4) let s be the disk of radius 2010 centered on the x-axis, in the plane x = -1, oriented away from the yz-plane. find the condition(s) on the constants a,b,and c such that the flux of f through s i positive or explain why no such condition exists.

5) let s be a triangle with vertices P (1,0,0), Q(0,2,0) and R(0,0,3) oriented away from the origin. same question.

6) let s be the unit sphere centered at (-4,29,-10) oriented outward. same question.

4) so if i know the area vector, then i can dot it with the vector field to find the flux. once they're crossed, it will be obvious what conditions will allow flux to be positive.

5) the same is true for this one, right? if i know the area vector, i can just dot it?

6) i have no idea since it's not a flat surface. the only thing we have learned is the divergence theorem, but this won't get me anywhere being that the derivatives of a, b, and c must be zero since they are constant.

any help would be greatly appreciated.

2. ok so what i have so far is this: (this is all assuming my whole spiel on are vectors is true)

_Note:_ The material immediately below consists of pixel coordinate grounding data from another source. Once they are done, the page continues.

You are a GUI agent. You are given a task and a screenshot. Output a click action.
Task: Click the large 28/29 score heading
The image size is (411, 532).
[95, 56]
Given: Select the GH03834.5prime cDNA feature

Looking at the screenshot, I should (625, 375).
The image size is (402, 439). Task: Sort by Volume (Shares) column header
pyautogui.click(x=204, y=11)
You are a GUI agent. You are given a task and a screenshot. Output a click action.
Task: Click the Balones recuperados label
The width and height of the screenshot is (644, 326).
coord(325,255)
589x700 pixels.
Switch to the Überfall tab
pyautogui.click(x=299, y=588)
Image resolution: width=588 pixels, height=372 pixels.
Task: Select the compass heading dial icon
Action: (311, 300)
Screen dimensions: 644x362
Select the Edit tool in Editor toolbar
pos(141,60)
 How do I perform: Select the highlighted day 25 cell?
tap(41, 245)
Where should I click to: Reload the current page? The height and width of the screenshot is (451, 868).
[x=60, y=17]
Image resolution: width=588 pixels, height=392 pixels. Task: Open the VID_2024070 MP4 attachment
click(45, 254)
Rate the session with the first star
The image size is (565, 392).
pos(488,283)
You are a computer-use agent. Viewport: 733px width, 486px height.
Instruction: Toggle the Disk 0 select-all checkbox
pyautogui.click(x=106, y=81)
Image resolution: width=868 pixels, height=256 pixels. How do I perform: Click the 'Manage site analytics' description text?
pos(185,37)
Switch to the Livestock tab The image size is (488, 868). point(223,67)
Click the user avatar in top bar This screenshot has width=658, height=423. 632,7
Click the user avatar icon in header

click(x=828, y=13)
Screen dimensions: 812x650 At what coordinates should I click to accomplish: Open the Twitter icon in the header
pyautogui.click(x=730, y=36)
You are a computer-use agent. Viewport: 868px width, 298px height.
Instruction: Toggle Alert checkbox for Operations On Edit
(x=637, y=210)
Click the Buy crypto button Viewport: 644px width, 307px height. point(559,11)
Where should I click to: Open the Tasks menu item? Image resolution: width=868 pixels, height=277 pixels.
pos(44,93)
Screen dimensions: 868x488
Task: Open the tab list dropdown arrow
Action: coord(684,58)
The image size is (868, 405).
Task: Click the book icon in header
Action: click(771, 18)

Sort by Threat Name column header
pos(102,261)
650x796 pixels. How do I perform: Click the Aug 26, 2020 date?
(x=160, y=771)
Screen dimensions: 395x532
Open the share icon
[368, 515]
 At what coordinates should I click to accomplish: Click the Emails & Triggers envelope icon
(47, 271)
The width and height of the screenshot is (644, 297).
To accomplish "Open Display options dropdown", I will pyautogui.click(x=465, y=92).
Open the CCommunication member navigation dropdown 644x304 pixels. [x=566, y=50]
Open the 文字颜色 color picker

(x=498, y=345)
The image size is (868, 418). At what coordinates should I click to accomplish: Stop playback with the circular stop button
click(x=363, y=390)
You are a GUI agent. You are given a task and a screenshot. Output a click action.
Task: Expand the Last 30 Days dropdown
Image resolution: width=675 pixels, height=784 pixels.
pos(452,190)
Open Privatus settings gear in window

4) the normal will be <-1,0,0> the area is pi(2010)^2

thus the area vector is <-pi(2010)^2,0,0>

the flux is then A dot V:

<-pi(2010)^2,0,0> dot <a,b,c>

= -a(pi)(2010)^2

this is positive for all negative, non-zero values of a.

5) pr cross pq is <-1,0,3> cross <-1,2,0>

which is <-6,-3,-2>

to make it point away from the origin as mandated, <6,3,2>

magnitude is 7, thus n hat is

<6/7,3/7,2/7>

area of triangle is .5 pr cross pq

= 7/2

therefore the area times n hat is

<3,3/2,1>

dotting with v, we get
3a + 3b/2 + c = flux

therefore, flux is positive for all values of a,b, and c such that

3a + 3b/2 + c >0

6)because s is closed, we can apply the divergence theorem.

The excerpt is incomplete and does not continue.